Records for this exercise: Begin

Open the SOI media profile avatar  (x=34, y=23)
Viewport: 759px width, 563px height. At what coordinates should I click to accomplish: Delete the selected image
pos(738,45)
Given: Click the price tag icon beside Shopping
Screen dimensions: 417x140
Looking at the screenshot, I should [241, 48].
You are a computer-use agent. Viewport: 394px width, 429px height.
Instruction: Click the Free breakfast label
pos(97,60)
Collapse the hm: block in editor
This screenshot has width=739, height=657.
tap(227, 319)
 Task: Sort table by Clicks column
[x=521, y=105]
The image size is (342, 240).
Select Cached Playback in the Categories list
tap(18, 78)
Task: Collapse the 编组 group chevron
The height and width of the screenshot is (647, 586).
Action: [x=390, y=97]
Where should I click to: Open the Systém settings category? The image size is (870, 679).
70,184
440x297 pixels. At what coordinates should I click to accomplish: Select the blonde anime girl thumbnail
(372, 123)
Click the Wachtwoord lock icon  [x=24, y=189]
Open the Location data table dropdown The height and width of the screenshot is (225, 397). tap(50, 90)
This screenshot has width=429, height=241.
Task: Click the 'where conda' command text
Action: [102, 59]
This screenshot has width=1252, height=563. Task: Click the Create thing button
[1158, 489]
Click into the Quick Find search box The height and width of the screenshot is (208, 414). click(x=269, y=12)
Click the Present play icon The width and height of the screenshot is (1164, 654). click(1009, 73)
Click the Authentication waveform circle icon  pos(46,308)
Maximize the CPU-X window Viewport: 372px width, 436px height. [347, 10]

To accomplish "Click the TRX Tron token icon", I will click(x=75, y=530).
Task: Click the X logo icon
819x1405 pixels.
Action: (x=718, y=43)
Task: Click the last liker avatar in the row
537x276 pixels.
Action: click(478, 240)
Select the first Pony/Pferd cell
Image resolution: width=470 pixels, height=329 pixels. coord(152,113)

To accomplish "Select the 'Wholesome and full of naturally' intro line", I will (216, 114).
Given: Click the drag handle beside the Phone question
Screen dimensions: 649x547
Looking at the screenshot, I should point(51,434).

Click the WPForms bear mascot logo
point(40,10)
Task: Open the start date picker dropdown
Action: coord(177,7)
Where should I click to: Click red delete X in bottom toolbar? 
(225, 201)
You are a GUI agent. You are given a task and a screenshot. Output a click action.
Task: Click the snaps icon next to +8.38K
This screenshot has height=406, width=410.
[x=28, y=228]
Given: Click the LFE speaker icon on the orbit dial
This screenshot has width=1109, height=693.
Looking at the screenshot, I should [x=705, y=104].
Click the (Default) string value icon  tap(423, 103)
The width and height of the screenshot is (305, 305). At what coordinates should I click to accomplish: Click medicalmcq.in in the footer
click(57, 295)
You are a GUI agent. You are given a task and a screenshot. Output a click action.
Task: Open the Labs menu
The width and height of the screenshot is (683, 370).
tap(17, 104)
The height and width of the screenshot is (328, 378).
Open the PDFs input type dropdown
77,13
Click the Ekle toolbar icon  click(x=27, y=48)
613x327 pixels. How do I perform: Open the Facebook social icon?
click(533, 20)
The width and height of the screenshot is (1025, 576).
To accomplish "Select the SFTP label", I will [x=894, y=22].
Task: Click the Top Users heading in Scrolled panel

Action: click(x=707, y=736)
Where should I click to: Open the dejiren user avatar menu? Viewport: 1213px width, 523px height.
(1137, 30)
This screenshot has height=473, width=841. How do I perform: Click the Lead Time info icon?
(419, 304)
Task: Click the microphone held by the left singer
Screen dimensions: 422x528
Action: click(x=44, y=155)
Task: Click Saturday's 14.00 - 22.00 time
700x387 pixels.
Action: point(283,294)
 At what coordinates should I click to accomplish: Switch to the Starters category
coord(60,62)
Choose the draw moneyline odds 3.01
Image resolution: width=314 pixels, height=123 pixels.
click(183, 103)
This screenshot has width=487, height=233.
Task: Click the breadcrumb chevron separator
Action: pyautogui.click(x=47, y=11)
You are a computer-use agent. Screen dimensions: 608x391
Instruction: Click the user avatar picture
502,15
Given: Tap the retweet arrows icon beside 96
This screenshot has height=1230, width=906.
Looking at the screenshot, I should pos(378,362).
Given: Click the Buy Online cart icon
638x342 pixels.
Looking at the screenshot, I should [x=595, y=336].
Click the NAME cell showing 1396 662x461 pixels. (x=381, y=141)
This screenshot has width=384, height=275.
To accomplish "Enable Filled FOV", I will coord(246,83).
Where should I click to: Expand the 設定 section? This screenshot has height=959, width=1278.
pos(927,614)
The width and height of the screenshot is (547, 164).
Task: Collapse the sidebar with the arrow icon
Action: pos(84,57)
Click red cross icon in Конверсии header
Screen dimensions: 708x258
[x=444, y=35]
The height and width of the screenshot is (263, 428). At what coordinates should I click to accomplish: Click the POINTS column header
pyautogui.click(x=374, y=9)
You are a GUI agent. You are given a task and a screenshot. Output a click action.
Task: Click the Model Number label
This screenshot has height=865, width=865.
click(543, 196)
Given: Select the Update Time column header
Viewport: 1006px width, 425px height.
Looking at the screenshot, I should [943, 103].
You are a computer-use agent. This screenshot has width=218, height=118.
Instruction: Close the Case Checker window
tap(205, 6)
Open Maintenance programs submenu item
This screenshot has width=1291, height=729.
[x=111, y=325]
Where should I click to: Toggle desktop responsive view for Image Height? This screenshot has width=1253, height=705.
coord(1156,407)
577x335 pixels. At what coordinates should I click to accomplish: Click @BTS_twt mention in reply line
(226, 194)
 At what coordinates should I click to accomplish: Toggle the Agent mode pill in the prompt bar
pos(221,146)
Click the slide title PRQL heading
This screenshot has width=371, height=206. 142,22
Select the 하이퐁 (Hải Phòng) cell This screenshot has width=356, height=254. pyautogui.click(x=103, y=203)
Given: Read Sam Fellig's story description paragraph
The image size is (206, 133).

Records for this exercise: End

=== What is required ===
Give back the entire listing with every word intact.

=== Written response ===
Open the SOI media profile avatar  (x=34, y=23)
Viewport: 759px width, 563px height. At what coordinates should I click to accomplish: Delete the selected image
pos(738,45)
Given: Click the price tag icon beside Shopping
Screen dimensions: 417x140
Looking at the screenshot, I should [241, 48].
You are a computer-use agent. Viewport: 394px width, 429px height.
Instruction: Click the Free breakfast label
pos(97,60)
Collapse the hm: block in editor
This screenshot has width=739, height=657.
tap(227, 319)
 Task: Sort table by Clicks column
[x=521, y=105]
The image size is (342, 240).
Select Cached Playback in the Categories list
tap(18, 78)
Task: Collapse the 编组 group chevron
The height and width of the screenshot is (647, 586).
Action: [x=390, y=97]
Where should I click to: Open the Systém settings category? The image size is (870, 679).
70,184
440x297 pixels. At what coordinates should I click to accomplish: Select the blonde anime girl thumbnail
(372, 123)
Click the Wachtwoord lock icon  [x=24, y=189]
Open the Location data table dropdown The height and width of the screenshot is (225, 397). tap(50, 90)
This screenshot has width=429, height=241.
Task: Click the 'where conda' command text
Action: [102, 59]
This screenshot has width=1252, height=563. Task: Click the Create thing button
[1158, 489]
Click into the Quick Find search box The height and width of the screenshot is (208, 414). click(x=269, y=12)
Click the Present play icon The width and height of the screenshot is (1164, 654). click(1009, 73)
Click the Authentication waveform circle icon  pos(46,308)
Maximize the CPU-X window Viewport: 372px width, 436px height. [347, 10]

To accomplish "Click the TRX Tron token icon", I will click(x=75, y=530).
Task: Click the X logo icon
819x1405 pixels.
Action: (x=718, y=43)
Task: Click the last liker avatar in the row
537x276 pixels.
Action: click(478, 240)
Select the first Pony/Pferd cell
Image resolution: width=470 pixels, height=329 pixels. coord(152,113)

To accomplish "Select the 'Wholesome and full of naturally' intro line", I will (216, 114).
Given: Click the drag handle beside the Phone question
Screen dimensions: 649x547
Looking at the screenshot, I should point(51,434).

Click the WPForms bear mascot logo
point(40,10)
Task: Open the start date picker dropdown
Action: coord(177,7)
Where should I click to: Click red delete X in bottom toolbar? 
(225, 201)
You are a GUI agent. You are given a task and a screenshot. Output a click action.
Task: Click the snaps icon next to +8.38K
This screenshot has height=406, width=410.
[x=28, y=228]
Given: Click the LFE speaker icon on the orbit dial
This screenshot has width=1109, height=693.
Looking at the screenshot, I should [x=705, y=104].
Click the (Default) string value icon  tap(423, 103)
The width and height of the screenshot is (305, 305). At what coordinates should I click to accomplish: Click medicalmcq.in in the footer
click(57, 295)
You are a GUI agent. You are given a task and a screenshot. Output a click action.
Task: Open the Labs menu
The width and height of the screenshot is (683, 370).
tap(17, 104)
The height and width of the screenshot is (328, 378).
Open the PDFs input type dropdown
77,13
Click the Ekle toolbar icon  click(x=27, y=48)
613x327 pixels. How do I perform: Open the Facebook social icon?
click(533, 20)
The width and height of the screenshot is (1025, 576).
To accomplish "Select the SFTP label", I will [x=894, y=22].
Task: Click the Top Users heading in Scrolled panel

Action: click(x=707, y=736)
Where should I click to: Open the dejiren user avatar menu? Viewport: 1213px width, 523px height.
(1137, 30)
This screenshot has height=473, width=841. How do I perform: Click the Lead Time info icon?
(419, 304)
Task: Click the microphone held by the left singer
Screen dimensions: 422x528
Action: click(x=44, y=155)
Task: Click Saturday's 14.00 - 22.00 time
700x387 pixels.
Action: point(283,294)
 At what coordinates should I click to accomplish: Switch to the Starters category
coord(60,62)
Choose the draw moneyline odds 3.01
Image resolution: width=314 pixels, height=123 pixels.
click(183, 103)
This screenshot has width=487, height=233.
Task: Click the breadcrumb chevron separator
Action: pyautogui.click(x=47, y=11)
You are a computer-use agent. Screen dimensions: 608x391
Instruction: Click the user avatar picture
502,15
Given: Tap the retweet arrows icon beside 96
This screenshot has height=1230, width=906.
Looking at the screenshot, I should pos(378,362).
Given: Click the Buy Online cart icon
638x342 pixels.
Looking at the screenshot, I should [x=595, y=336].
Click the NAME cell showing 1396 662x461 pixels. (x=381, y=141)
This screenshot has width=384, height=275.
To accomplish "Enable Filled FOV", I will coord(246,83).
Where should I click to: Expand the 設定 section? This screenshot has height=959, width=1278.
pos(927,614)
The width and height of the screenshot is (547, 164).
Task: Collapse the sidebar with the arrow icon
Action: pos(84,57)
Click red cross icon in Конверсии header
Screen dimensions: 708x258
[x=444, y=35]
The height and width of the screenshot is (263, 428). At what coordinates should I click to accomplish: Click the POINTS column header
pyautogui.click(x=374, y=9)
You are a GUI agent. You are given a task and a screenshot. Output a click action.
Task: Click the Model Number label
This screenshot has height=865, width=865.
click(543, 196)
Given: Select the Update Time column header
Viewport: 1006px width, 425px height.
Looking at the screenshot, I should [943, 103].
You are a computer-use agent. This screenshot has width=218, height=118.
Instruction: Close the Case Checker window
tap(205, 6)
Open Maintenance programs submenu item
This screenshot has width=1291, height=729.
[x=111, y=325]
Where should I click to: Toggle desktop responsive view for Image Height? This screenshot has width=1253, height=705.
coord(1156,407)
577x335 pixels. At what coordinates should I click to accomplish: Click @BTS_twt mention in reply line
(226, 194)
 At what coordinates should I click to accomplish: Toggle the Agent mode pill in the prompt bar
pos(221,146)
Click the slide title PRQL heading
This screenshot has width=371, height=206. 142,22
Select the 하이퐁 (Hải Phòng) cell This screenshot has width=356, height=254. pyautogui.click(x=103, y=203)
Given: Read Sam Fellig's story description paragraph
The image size is (206, 133).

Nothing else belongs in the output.